Hancock used "idiot boards" when recording this show following a car accident which left him unable to learn his lines in time for the recording of this episode. As a result there are times when you can see he isn't looking directly at the actor he is sharing lines with but it doesn't take anything away from the enjoyment of what is a very funny and classic example of British comedy.
The DVD contains a visual artist profile which over 7 pages presents a potted history of Hancock's life and career. Better is a 20 minute interview with Galton and Simpson as they recall their working relationship with Hancock and reminisce about the episodes featured here.

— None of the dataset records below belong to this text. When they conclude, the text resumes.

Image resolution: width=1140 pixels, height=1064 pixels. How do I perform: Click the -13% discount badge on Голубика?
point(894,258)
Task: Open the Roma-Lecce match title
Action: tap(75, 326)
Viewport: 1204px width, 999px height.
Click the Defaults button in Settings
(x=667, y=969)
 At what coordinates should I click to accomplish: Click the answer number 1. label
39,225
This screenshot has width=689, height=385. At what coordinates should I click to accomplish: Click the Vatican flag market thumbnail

The DVD also has a scene selection and the total running time is 126 minutes.
The presentation on the DVD is decent enough when you consider these are very early tele recordings from fifty years ago. To modern eyes they do look very old however - everything is in black and white and the shows are presented in the old 4:3 format which will probably suit purists but I do wish there was the option to watch these episodes in widescreen too. Clips from the shows which feature in the interview with Galton & Simpson are in widescreen format so it can't be an impossibility.
What makes this such an enjoyable DVD is Hancock himself however. He is quite simply a wonderful clown - a man who with just the slightest of gestures can turn a mundane situation into something which is incredibly funny. His ability to get the audience on his side even in the most unsympathetic of circumstances also reveals how he could gain sympathy in situations which would have audiences revulsed by almost any other performer.
The scripts are fantastic too. This isn't generally visual humour - although Hancock's facial expressions are a delight - this is word based humour and Galton & Simpson's words are well chosen along with the situations they place Hancock in. They have a certain amount of poetic licence of course because Hancock doesn't have the same status in life or job in every single episode meaning in some episodes he is a terrible loser in life from start to finish whereas in others he is able to come out on top.
Hancock's influence on other comedians cannot be denied either. Ricky Gervais' delusional David Brent owes much to Hancock's comic persona of this era, as does much of Steve Coogan's work.
The DVD captures Hancock at the peak of his TV fame and works as a wonderful introduction to a pioneer of British TV comedy. Sadly for Hancock it was downhill from hereon in until he chose to end his life in a Sydney hotel room in June 1968, thus depriving Britain of a comic genius.
I purchased my copy of this in Sainsburys for £4 - it's available on Amazon for around £4.49.